Good evening, Richard.

RICHARD WOLFFE, MSNBC POLITICAL ANALYST: Good evening, Lawrence.

O'DONNELL: Let's diagnose this one. Is this move a matter of principled political philosophy, or might it just be - take your time with this one, Richard. Think it over. Might it just be political expedience?

WOLFFE: Oh, there's principal involved, the principal of self-preservation. It's the same principal that Arlen Specter showed and demonstrated when he flipped over the other way.

And, look, if you're looking for principle here, a guide to this man's philosophy, you just have to look at his statement. Griffith said that he could no longer stand being in a party that stood for greater spending and bailouts.

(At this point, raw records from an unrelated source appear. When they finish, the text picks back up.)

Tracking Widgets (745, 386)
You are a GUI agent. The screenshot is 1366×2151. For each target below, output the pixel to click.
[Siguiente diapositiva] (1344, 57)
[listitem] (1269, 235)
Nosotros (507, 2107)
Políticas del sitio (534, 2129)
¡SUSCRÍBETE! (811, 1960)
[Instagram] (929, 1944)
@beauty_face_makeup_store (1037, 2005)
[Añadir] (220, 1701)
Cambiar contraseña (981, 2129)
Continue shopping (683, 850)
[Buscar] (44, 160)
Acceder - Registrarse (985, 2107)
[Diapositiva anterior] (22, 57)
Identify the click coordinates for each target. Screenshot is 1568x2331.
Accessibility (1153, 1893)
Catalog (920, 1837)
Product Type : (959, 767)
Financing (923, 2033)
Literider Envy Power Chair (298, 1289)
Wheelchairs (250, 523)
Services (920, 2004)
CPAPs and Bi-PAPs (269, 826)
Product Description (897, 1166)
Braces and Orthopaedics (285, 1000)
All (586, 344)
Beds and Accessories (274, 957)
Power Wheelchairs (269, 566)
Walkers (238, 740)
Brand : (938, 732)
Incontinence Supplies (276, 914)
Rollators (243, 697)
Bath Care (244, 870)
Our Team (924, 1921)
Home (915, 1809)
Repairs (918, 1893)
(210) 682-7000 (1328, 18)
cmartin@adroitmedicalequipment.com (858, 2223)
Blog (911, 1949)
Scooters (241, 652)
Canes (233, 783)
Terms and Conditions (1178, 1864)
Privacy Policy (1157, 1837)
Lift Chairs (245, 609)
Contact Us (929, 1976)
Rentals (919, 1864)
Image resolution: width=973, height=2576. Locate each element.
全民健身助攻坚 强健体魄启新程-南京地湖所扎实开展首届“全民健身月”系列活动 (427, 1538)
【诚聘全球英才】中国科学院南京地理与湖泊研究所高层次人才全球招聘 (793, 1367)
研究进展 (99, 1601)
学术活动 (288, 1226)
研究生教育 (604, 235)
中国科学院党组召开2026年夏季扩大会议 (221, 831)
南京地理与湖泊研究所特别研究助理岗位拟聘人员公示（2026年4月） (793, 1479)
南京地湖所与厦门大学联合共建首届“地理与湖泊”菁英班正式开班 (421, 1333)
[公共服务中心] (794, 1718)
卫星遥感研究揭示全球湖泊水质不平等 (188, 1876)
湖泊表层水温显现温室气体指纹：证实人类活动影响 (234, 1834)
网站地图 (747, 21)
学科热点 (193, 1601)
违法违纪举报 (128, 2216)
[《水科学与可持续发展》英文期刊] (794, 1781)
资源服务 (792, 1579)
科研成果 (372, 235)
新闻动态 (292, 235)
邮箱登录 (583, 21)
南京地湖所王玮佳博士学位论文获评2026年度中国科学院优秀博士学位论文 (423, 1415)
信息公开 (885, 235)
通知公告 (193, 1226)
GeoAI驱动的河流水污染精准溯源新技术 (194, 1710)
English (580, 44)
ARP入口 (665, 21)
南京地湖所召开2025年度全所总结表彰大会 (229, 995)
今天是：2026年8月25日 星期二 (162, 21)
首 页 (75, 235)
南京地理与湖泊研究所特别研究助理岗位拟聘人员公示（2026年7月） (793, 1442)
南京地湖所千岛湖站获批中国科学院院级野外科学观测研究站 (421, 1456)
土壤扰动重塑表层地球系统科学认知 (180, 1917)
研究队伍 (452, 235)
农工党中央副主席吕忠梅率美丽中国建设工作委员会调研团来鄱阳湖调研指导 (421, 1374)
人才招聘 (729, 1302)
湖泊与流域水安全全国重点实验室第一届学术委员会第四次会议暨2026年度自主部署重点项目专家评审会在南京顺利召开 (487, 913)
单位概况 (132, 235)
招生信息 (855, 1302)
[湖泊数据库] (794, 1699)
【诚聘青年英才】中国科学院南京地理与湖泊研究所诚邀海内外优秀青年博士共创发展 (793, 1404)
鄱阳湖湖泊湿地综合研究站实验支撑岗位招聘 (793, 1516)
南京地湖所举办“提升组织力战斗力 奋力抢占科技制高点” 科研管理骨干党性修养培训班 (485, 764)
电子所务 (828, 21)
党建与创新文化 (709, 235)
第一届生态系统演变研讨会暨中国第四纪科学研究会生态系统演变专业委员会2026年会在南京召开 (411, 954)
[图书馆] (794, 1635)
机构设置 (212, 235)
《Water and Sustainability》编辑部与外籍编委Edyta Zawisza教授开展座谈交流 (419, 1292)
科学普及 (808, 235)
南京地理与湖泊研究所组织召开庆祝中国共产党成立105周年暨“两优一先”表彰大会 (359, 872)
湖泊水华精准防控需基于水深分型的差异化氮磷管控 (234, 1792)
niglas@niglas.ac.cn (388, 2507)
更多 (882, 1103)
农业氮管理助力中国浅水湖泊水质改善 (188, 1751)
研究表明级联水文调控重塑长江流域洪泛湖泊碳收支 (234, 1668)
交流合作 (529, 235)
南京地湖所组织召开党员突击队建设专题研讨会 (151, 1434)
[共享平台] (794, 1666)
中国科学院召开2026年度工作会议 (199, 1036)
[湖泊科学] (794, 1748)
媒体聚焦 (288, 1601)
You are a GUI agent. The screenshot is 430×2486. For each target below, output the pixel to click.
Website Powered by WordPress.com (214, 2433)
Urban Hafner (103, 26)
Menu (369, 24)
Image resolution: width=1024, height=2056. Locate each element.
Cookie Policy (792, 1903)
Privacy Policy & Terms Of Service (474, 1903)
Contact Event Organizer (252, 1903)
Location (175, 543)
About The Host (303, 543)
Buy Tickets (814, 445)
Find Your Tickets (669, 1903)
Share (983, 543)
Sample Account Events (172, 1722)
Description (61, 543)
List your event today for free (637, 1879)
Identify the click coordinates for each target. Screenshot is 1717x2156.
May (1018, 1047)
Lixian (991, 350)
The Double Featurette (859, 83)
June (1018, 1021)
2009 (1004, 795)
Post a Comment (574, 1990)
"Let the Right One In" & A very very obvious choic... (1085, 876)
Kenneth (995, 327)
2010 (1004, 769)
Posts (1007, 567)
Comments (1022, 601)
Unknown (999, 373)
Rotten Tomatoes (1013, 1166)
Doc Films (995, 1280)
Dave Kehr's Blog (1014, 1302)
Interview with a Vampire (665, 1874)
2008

Well, you know, maybe 12 months in Congress wasn't enough for him to figure out that the party that boosted spending under President Bush was the Republicans and the party that started all the bailouts was, well, the Republicans, actually. So there is so many contradictions here. The principle has just got to be about self-preservation.

O'DONNELL: I was working in the Senate in 1984 when we lost the Senate and the House in the midterm elections. And very shortly after that, I think a month after that election, we watched Democrat Senator Richard Shelby of Alabama walk across the aisle and join the Republicans. He was then followed in the next couple of months by some major players, actually, in the House of representatives, Billy Townsend among them. Maybe at least a half a dozen followed Shelby, as I recall, that year. Is this the beginning of something or is this a one off like the time Jim Jeffords switched parties and nobody followed?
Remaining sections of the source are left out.